* _TO BE DONE_: Please duplicate the items below, from the line containing "This screenshot has width=1118, height=600." through the line containing "tap(146, 159)", keeping both of those lines.

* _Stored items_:
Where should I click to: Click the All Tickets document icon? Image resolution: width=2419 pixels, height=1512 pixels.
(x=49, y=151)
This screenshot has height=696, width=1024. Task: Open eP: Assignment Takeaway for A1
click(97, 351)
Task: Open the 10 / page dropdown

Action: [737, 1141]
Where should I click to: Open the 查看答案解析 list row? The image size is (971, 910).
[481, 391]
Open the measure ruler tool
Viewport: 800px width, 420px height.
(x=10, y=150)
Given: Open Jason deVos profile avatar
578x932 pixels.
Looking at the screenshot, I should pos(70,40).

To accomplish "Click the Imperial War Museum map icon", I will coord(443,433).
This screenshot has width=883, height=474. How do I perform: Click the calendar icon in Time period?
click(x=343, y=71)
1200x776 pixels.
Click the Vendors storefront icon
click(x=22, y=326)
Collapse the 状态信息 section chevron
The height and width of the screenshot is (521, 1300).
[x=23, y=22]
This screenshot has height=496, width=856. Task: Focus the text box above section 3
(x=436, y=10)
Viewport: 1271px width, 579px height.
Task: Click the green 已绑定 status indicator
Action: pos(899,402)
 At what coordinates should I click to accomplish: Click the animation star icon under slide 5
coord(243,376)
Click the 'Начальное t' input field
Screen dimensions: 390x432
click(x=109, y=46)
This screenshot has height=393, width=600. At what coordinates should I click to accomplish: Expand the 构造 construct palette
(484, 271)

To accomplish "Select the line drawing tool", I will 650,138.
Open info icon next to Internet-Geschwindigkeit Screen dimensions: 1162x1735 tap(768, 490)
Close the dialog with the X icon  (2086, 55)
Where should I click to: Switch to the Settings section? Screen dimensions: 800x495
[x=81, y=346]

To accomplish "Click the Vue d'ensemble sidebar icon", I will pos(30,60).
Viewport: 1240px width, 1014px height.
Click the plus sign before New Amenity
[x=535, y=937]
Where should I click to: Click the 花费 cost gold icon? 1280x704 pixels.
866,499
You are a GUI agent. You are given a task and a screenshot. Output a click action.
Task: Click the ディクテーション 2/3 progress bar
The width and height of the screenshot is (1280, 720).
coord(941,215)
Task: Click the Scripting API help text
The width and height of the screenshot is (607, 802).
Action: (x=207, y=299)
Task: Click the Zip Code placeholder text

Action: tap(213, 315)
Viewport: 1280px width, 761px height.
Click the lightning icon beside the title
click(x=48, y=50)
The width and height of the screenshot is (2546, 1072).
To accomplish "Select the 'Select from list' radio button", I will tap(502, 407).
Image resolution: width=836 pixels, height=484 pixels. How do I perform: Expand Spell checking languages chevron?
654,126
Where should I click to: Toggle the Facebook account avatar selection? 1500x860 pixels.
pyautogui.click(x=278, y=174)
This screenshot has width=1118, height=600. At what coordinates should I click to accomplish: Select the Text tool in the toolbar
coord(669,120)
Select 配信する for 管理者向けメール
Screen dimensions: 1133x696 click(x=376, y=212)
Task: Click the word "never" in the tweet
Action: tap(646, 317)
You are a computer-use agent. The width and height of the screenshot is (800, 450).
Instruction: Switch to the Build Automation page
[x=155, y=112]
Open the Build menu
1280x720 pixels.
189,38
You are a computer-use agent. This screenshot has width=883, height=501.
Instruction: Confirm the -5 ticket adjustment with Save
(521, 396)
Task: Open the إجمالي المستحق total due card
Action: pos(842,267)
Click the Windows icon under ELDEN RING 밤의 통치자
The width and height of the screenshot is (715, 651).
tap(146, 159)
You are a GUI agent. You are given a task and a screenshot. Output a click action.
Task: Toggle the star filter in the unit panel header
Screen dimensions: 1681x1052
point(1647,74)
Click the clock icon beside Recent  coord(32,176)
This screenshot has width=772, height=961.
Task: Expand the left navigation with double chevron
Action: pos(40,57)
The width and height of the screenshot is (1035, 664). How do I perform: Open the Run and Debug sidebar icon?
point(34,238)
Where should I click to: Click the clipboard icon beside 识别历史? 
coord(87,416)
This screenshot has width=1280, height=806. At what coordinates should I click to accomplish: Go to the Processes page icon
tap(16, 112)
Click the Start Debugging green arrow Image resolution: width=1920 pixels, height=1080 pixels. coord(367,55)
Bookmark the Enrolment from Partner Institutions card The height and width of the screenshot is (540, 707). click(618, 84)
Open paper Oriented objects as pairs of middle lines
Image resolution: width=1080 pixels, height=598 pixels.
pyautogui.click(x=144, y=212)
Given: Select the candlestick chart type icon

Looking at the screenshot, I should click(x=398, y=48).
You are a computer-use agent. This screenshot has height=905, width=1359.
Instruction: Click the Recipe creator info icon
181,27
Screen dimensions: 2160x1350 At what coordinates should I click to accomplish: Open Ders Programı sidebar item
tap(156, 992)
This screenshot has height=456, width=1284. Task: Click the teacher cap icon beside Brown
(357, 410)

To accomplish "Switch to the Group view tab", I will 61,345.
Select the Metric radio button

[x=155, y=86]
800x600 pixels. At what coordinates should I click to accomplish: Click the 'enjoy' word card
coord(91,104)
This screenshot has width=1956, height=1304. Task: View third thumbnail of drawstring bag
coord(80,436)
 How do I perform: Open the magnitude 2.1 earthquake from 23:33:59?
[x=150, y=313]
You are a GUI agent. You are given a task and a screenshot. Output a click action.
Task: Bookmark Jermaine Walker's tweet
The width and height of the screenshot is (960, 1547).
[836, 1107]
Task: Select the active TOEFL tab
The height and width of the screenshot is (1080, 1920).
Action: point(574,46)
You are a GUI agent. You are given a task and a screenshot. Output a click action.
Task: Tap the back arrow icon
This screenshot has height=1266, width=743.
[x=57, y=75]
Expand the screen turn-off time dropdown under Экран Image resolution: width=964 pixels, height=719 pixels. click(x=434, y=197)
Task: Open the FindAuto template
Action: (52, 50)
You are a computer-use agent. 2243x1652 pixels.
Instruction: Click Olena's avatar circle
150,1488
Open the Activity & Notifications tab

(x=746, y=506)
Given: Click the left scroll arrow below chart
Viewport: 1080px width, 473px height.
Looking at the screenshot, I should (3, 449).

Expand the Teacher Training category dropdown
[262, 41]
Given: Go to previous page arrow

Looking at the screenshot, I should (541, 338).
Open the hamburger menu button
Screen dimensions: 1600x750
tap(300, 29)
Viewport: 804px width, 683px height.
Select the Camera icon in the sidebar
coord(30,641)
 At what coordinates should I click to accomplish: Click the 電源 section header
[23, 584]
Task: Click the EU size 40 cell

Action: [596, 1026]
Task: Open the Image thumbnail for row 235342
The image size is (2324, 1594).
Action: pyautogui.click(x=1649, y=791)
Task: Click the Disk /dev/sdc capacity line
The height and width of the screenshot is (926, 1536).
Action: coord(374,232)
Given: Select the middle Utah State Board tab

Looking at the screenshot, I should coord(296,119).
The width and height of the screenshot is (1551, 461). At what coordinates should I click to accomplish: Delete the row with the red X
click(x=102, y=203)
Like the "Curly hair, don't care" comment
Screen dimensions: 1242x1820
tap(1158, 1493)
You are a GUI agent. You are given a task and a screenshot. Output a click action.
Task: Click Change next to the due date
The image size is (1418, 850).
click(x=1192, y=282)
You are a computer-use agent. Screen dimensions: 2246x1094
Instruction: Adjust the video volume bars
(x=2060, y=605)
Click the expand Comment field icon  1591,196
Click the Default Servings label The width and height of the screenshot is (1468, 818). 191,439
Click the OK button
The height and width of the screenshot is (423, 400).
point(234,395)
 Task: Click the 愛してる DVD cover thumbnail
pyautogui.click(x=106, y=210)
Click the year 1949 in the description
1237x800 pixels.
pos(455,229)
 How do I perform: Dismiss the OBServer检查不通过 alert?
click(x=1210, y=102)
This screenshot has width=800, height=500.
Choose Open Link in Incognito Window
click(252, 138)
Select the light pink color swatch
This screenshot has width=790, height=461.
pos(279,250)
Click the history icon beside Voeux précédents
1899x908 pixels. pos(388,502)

* _REPLY_:
This screenshot has width=1118, height=600. At what coordinates should I click to accomplish: Select the Text tool in the toolbar
coord(669,120)
Select 配信する for 管理者向けメール
Screen dimensions: 1133x696 click(x=376, y=212)
Task: Click the word "never" in the tweet
Action: tap(646, 317)
You are a computer-use agent. The width and height of the screenshot is (800, 450).
Instruction: Switch to the Build Automation page
[x=155, y=112]
Open the Build menu
1280x720 pixels.
189,38
You are a computer-use agent. This screenshot has width=883, height=501.
Instruction: Confirm the -5 ticket adjustment with Save
(521, 396)
Task: Open the إجمالي المستحق total due card
Action: pos(842,267)
Click the Windows icon under ELDEN RING 밤의 통치자
The width and height of the screenshot is (715, 651).
tap(146, 159)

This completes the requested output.